Data for leftside barplot. Must be a data.frame with two columns containing gene names and values. Default 'NULL'.

leftBarLims

Limits for 'leftBarData'. Default 'NULL'.

rightBarData

Data for rightside barplot. Must be a data.frame with two columns containing to gene names and values. Default 'NULL' which draws distibution by variant classification. This option is applicable when only 'drawRowBar' is TRUE.

rightBarLims

Limits for 'rightBarData'. Default 'NULL'.

topBarData

Default 'NULL' which draws absolute number of mutation load for each sample. Can be overridden by choosing one clinical indicator(Numeric) or by providing a two column data.frame contaning sample names and values for each sample. This option is applicable when only 'drawColBar' is TRUE.

logColBar

Plot top bar plot on log10 scale. Default FALSE.

draw_titv

Logical Includes TiTv plot. Default FALSE

showTumorSampleBarcodes

Logical to include sample names.

fill

Logical. If TRUE draws genes and samples as blank grids even when they are not altered.

showTitle

Default TRUE.

titleText

Custom title. Default 'NULL'.

Value

A waterfall plot

Examples

#load the data
mut_path <- system.file("extdata","maffile.txt",package = "ssMutPA")
maf<-maftools::read.maf(mut_path ,isTCGA = FALSE)
pathway_path <- system.file("extdata","kegg_323_gmt.Rdata",package = "ssMutPA")
load(pathway_path)
data(samp_class_onco,mut_onco,sur_onco)
##draw a waterfall plot
#win.graph()
Oncoplot(maf,samp_class_onco,sur_onco,mut_onco,kegg_323_gmt,"IL-17 signaling pathway")

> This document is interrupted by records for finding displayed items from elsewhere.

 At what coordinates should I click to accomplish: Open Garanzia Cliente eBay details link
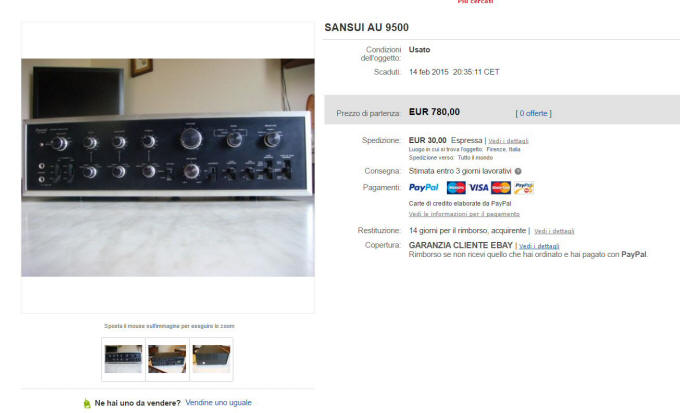pos(539,246)
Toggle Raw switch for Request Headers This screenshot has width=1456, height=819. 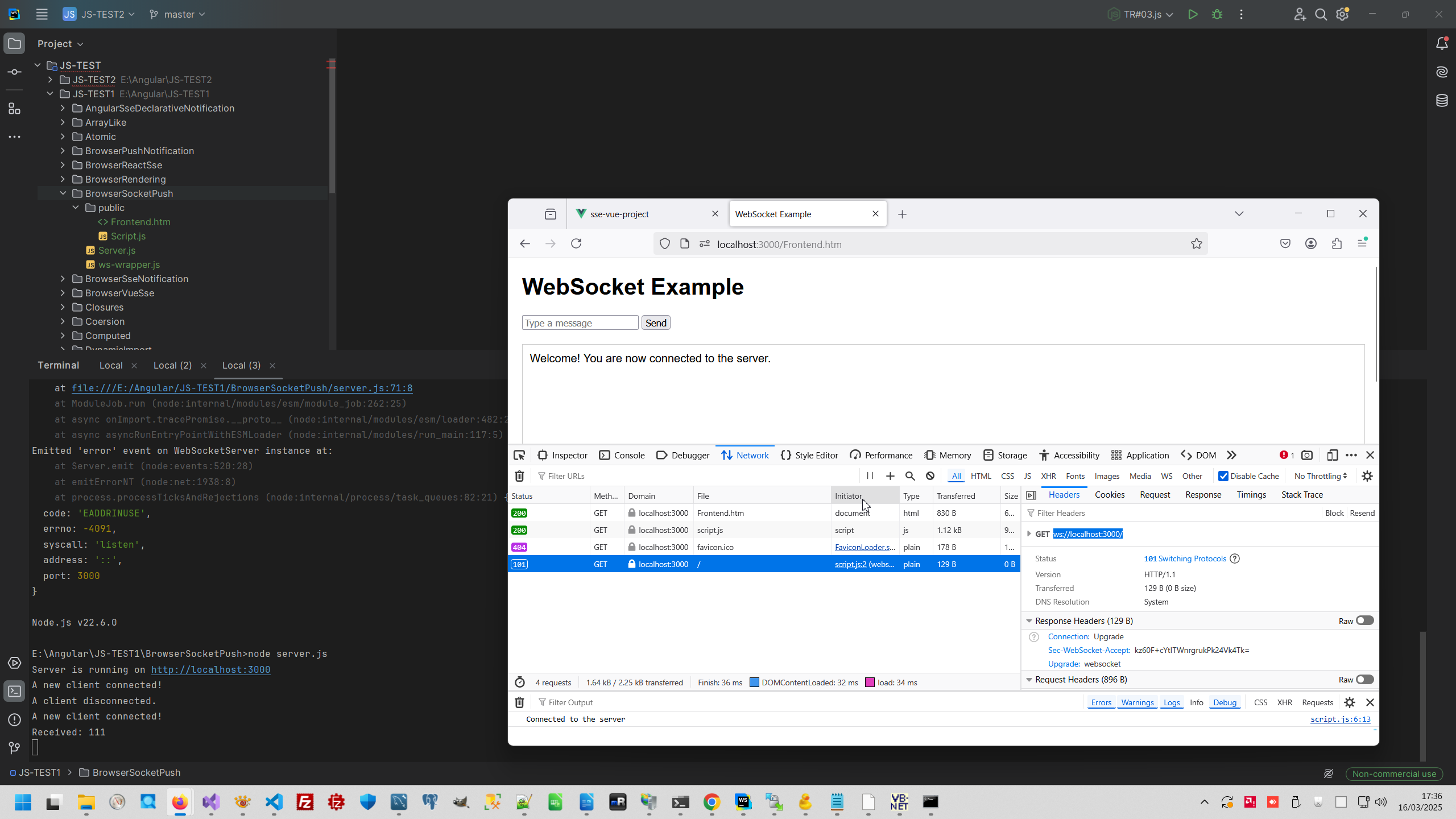(x=1364, y=680)
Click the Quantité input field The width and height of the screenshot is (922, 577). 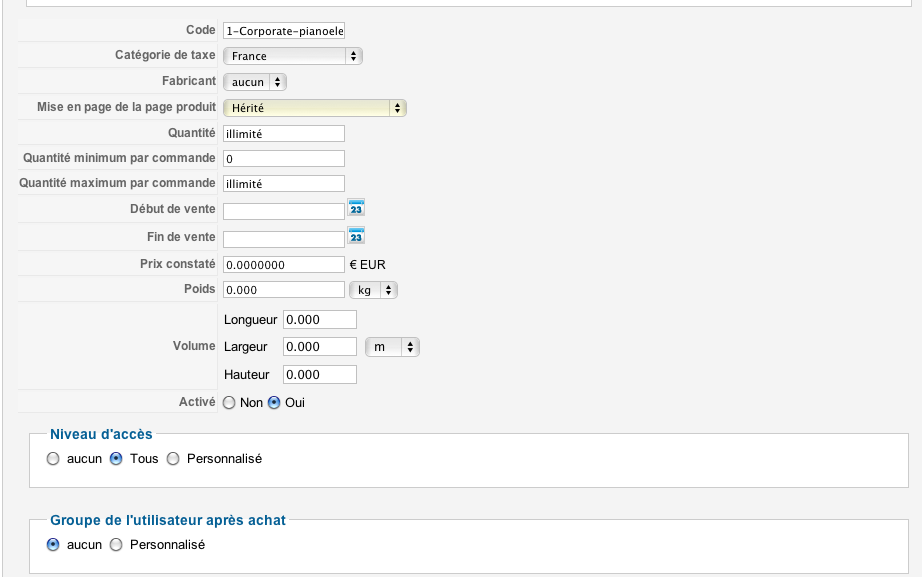tap(284, 133)
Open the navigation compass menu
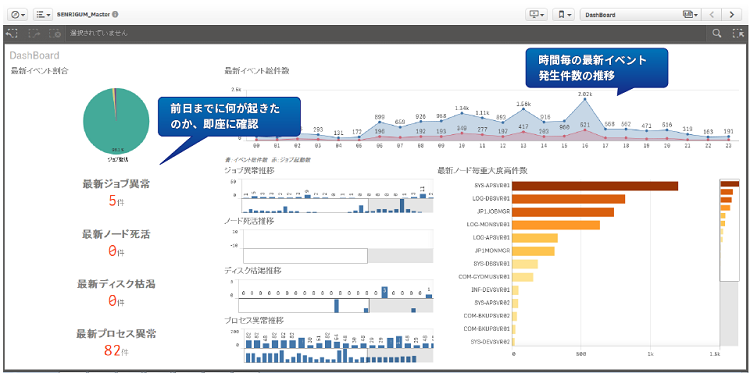The width and height of the screenshot is (750, 373). (x=19, y=14)
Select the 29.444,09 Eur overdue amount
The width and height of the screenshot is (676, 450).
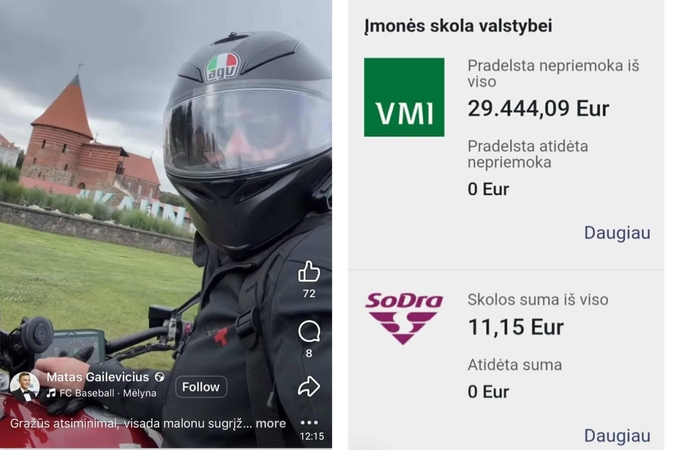click(538, 108)
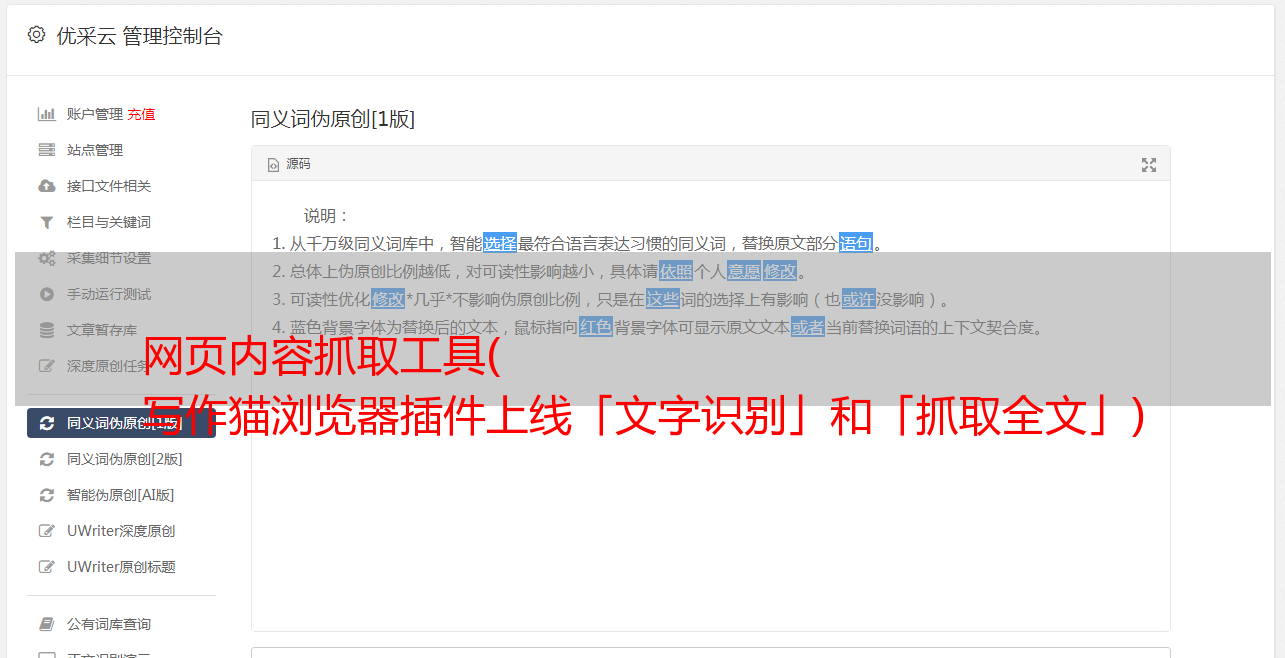Click highlighted word 选择 in line one
Image resolution: width=1285 pixels, height=658 pixels.
[500, 243]
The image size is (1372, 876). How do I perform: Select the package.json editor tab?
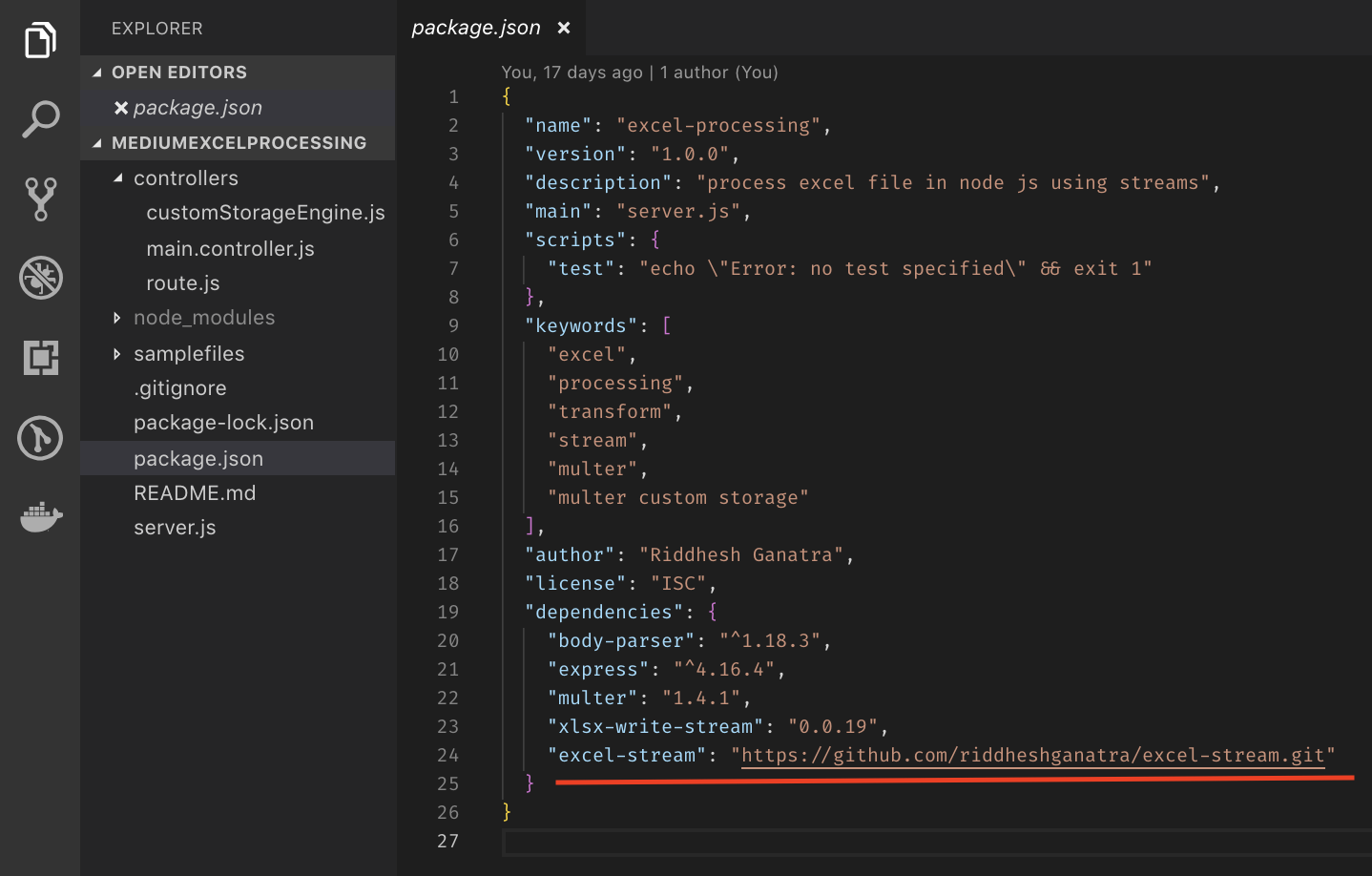tap(475, 28)
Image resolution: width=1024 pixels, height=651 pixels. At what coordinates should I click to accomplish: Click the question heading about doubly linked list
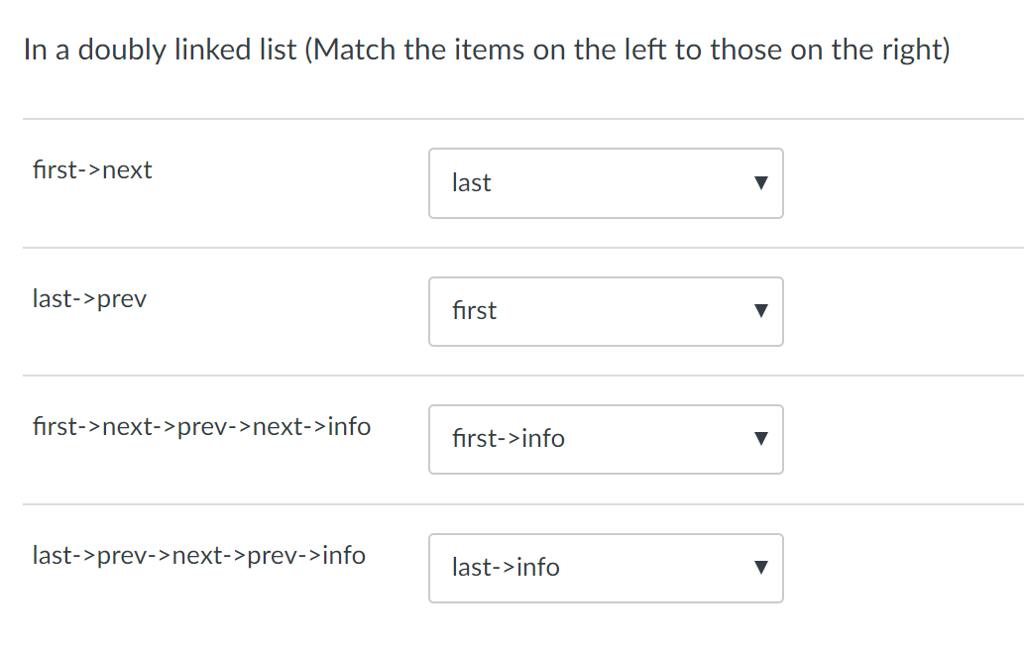pos(486,51)
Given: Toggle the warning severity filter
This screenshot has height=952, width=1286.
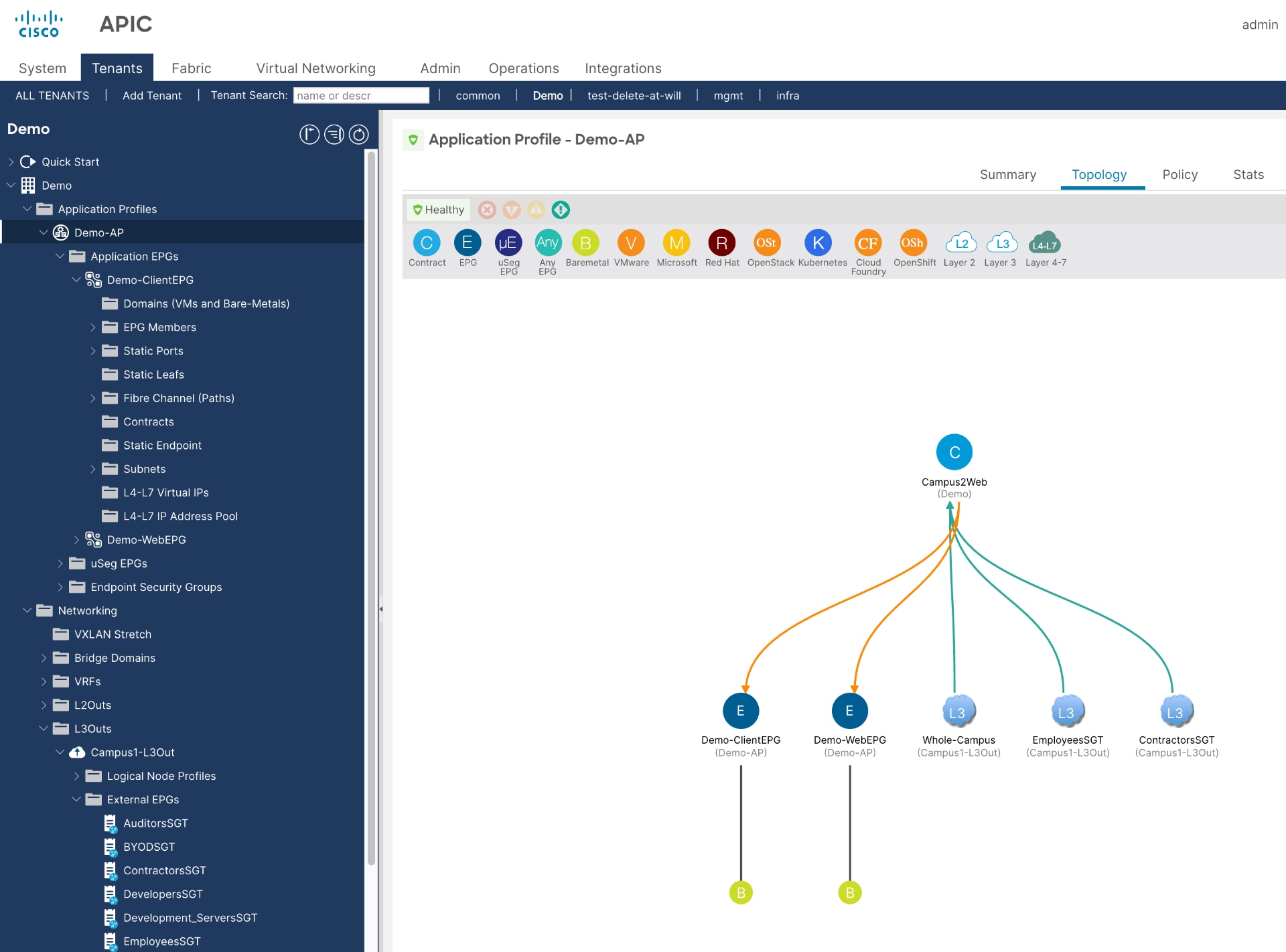Looking at the screenshot, I should point(536,210).
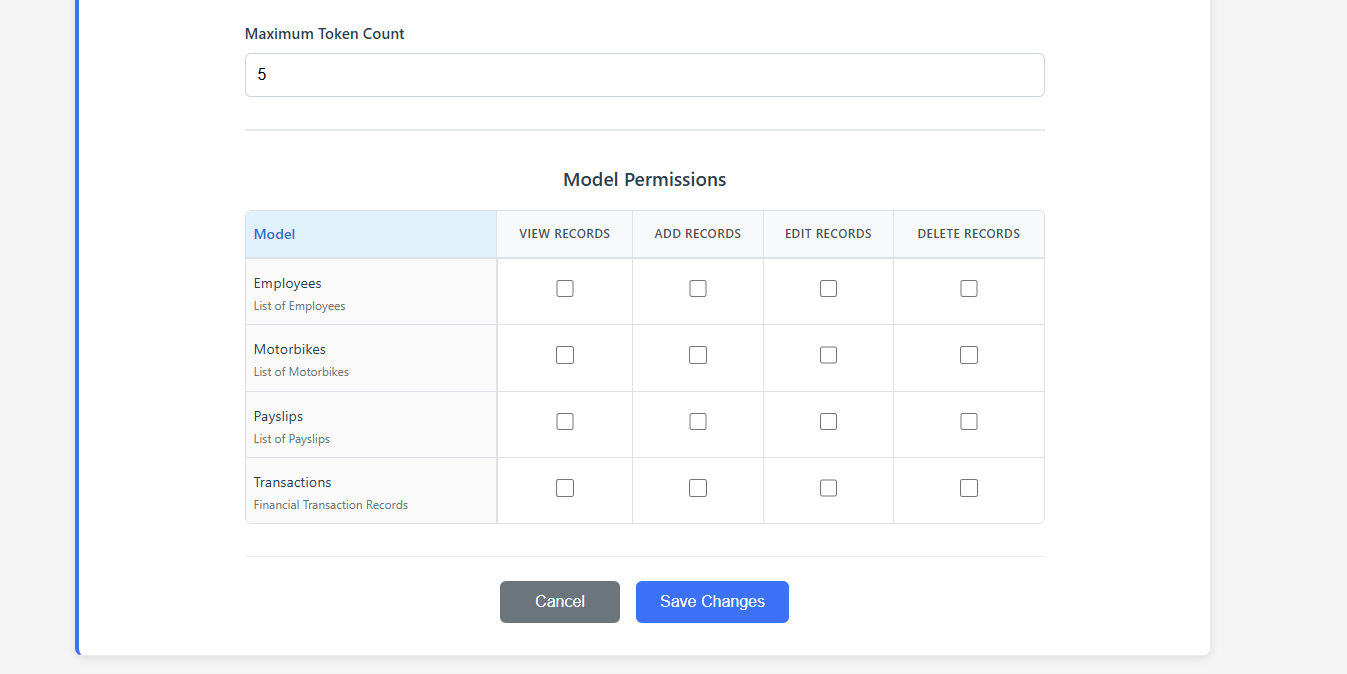
Task: Grant Edit Records permission to Transactions
Action: pos(828,487)
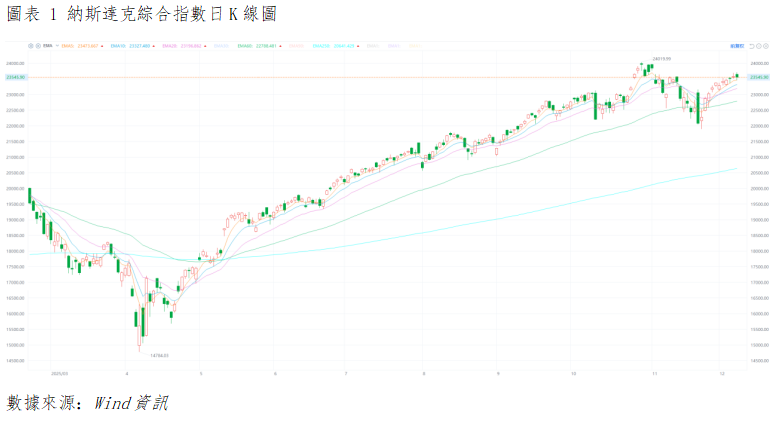The height and width of the screenshot is (421, 780).
Task: Click the right current price tag 23545.90
Action: coord(757,77)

Path_ES Single-sample mutation-based pathway enrichment score profiles.

Description

The Path_ES is used for clustering and other analysis .

Usage

Path_ES

Format

An object of class matrix (inherits from array) with 215 rows and 882 columns.


Path_Name

Description

The pathway names that the user wants to display.

Usage

Path_Name

Format

An object of class character of length 50.


RWR_res Random walk results based on mutated genes in a single sample.

Description

The RWR_res is random walk results,used for enrichment analysis .

Usage

RWR_res

Format

An object of class numeric of length 12436.


samp_class_onco

Description

Sample subtype labels.

Usage

samp_class_onco

Format

An object of class integer of length 44.


sample_class The subtype labels of samples.

Description

The subtype labels of samples.

Usage

sample_class

Format

An object of class integer of length 882.


Seeds_Score The local weight of seed nodes.

Description

Seeds_Score

Usage

Seeds_Score

Format

An object of class data.frame with 35 rows and 2 columns.


sur_onco

Description

Patient survival-related information.

Usage

sur_onco

Format

An object of class data.frame with 44 rows and 2 columns.